Ford’s performance division has unearthed early sketches of the original GT40 race car, drawn 57 years ago. The design led to the car that beat Ferrari at Le Mans, placing first overall in the 24-hour endurance race four consecutive times, from 1966 to 1969. 

The sketches were found by archivists perusing negatives. Three of them depict an early concept of the GT40’s exterior design; the fourth is a cut-away that shows elements of the GT40’s frame and suspension components. 

The exterior sketches show heavily influence from the futuristic road car designs of the 1960s. It’s very sleek and, dare we say it, vaguely Italian. The front 3/4 view especially reveals the iconic shape of exotic mid-engine sports cars of the 1960s and 1970s. 
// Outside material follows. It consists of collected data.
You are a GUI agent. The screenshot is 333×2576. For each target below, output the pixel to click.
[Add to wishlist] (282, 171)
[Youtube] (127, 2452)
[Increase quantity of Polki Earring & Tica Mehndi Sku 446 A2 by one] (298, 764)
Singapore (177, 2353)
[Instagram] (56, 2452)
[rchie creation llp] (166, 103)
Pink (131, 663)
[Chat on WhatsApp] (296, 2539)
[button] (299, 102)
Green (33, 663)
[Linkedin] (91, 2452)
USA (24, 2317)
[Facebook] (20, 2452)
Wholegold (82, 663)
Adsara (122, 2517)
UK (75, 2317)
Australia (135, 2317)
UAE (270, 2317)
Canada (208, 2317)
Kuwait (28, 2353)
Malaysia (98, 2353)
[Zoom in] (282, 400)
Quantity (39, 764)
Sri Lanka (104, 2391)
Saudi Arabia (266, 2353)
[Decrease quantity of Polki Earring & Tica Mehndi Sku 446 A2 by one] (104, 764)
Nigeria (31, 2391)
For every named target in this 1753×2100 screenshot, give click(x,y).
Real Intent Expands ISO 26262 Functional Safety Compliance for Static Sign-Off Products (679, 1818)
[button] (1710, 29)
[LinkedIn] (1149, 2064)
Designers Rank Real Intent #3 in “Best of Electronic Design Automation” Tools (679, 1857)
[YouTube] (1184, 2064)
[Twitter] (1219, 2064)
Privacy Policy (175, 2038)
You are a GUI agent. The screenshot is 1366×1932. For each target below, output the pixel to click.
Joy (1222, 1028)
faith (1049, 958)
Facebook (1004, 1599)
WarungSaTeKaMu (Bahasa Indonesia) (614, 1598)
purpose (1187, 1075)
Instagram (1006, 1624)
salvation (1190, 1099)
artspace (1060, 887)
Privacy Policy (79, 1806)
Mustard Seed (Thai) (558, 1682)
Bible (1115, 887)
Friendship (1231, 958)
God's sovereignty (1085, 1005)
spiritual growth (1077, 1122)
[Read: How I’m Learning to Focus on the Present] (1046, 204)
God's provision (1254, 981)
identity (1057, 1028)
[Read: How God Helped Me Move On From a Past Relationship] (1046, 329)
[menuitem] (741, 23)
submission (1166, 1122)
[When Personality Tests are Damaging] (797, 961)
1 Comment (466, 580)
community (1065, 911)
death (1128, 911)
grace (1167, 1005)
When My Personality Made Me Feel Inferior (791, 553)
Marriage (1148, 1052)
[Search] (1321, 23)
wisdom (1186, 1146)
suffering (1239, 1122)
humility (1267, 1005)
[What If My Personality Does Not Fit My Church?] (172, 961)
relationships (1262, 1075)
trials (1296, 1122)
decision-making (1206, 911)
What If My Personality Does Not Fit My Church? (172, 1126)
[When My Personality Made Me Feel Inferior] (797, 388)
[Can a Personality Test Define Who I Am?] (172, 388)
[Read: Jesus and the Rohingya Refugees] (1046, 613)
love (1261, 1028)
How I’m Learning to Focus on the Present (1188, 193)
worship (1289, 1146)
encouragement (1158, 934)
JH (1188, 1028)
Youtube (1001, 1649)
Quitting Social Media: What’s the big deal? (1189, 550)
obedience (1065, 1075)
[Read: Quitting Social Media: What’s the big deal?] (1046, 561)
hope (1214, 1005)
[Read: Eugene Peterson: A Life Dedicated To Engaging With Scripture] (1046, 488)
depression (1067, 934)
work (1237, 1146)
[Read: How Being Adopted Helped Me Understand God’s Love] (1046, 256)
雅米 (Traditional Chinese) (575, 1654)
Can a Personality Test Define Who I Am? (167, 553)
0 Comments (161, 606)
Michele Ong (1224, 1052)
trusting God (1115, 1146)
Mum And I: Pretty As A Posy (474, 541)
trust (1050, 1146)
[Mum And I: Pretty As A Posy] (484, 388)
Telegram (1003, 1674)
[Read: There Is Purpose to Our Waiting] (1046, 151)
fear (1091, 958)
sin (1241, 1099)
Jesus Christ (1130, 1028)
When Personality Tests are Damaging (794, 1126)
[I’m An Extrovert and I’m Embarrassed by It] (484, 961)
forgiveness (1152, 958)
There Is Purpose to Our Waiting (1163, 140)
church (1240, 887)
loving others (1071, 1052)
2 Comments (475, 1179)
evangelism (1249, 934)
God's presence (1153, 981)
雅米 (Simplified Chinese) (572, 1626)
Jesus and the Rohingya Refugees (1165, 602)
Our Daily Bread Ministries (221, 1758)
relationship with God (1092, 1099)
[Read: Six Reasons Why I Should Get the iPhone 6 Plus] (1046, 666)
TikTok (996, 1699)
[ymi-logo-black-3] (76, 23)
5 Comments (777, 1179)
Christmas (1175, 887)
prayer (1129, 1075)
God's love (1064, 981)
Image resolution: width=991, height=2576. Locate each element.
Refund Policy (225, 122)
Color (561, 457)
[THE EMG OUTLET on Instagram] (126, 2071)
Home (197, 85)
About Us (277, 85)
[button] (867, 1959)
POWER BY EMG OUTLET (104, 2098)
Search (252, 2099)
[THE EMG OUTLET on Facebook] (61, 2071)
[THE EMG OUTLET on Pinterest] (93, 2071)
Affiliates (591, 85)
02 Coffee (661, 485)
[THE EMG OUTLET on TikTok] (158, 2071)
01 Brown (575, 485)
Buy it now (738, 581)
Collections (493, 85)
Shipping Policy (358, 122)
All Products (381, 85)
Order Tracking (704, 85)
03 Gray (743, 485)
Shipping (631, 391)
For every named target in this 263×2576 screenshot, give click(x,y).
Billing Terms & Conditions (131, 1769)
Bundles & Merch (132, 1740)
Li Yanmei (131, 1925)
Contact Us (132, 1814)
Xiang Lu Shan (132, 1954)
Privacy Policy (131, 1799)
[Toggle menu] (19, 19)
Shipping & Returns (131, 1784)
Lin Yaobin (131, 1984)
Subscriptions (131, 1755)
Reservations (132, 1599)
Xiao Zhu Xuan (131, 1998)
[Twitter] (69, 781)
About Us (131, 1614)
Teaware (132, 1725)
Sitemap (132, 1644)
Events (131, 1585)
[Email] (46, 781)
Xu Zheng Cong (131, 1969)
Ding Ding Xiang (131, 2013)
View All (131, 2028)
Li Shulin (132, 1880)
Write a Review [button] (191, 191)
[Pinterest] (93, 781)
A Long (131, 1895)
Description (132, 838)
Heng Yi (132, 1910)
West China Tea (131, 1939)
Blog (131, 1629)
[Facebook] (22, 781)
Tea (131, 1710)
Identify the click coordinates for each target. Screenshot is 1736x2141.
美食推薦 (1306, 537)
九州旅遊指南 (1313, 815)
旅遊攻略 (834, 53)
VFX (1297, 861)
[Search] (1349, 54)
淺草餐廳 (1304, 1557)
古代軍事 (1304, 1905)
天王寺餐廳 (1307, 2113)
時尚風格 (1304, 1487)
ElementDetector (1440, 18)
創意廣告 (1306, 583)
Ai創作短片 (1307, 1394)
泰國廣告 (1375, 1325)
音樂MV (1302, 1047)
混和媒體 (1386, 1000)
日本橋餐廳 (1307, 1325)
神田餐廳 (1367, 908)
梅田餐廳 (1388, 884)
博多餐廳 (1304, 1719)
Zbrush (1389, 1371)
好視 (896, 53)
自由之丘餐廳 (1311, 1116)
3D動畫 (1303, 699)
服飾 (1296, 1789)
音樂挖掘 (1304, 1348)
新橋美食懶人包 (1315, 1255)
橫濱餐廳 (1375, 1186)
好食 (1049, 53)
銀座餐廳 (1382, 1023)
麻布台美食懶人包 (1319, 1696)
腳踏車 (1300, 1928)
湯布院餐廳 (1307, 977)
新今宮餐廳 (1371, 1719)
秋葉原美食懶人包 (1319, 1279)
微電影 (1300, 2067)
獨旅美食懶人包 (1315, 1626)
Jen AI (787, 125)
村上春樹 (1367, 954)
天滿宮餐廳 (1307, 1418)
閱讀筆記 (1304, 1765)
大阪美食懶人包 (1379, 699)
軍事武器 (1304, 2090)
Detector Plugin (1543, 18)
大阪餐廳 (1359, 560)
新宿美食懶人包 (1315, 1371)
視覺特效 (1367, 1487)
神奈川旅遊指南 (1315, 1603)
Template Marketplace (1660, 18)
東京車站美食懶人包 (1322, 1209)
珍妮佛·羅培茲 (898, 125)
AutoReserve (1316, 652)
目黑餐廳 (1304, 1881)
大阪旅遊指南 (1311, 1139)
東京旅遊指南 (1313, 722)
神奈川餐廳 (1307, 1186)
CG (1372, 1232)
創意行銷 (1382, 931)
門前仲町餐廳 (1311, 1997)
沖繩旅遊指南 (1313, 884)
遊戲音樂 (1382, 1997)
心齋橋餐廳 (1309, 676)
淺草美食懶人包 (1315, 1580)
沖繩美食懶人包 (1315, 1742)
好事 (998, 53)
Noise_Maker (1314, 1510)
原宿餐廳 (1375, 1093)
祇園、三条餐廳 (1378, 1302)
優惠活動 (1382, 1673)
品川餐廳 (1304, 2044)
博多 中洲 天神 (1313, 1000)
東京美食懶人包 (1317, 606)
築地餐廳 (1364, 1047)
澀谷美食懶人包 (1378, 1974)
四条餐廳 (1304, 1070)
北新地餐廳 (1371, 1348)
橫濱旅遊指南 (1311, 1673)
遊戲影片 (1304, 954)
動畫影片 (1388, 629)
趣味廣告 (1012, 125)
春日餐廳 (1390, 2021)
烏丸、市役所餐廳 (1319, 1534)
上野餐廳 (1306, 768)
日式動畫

In profile, the sketch almost resembles a fighter jet fuselage, with obvious nods to contemporary theories of aerodynamics. The nose looks almost like the leading edge of an airplane wing, and that shape is repeated in the rear fender line.

This side-on look also gives us a glimpse of some sort of cooler element in the dramatic rear scoop that doesn’t appear in either of the other two sketches, but does appear on the clay model above, which Ford also shared in the same Twitter thread. 

Perhaps the most fascinating sketch is the 3/4 cutaway view, which shows the GT40’s front and rear suspension, engine, battery, and even the spare tire. The latter two are depicted in the GT40’s front end, far away from the powertrain for a better balance. 

Ford archivists have shared other gems from the same period recently, including the earliest sketches of what would become the Mustang by designer Gale Halderman, who passed away in late April.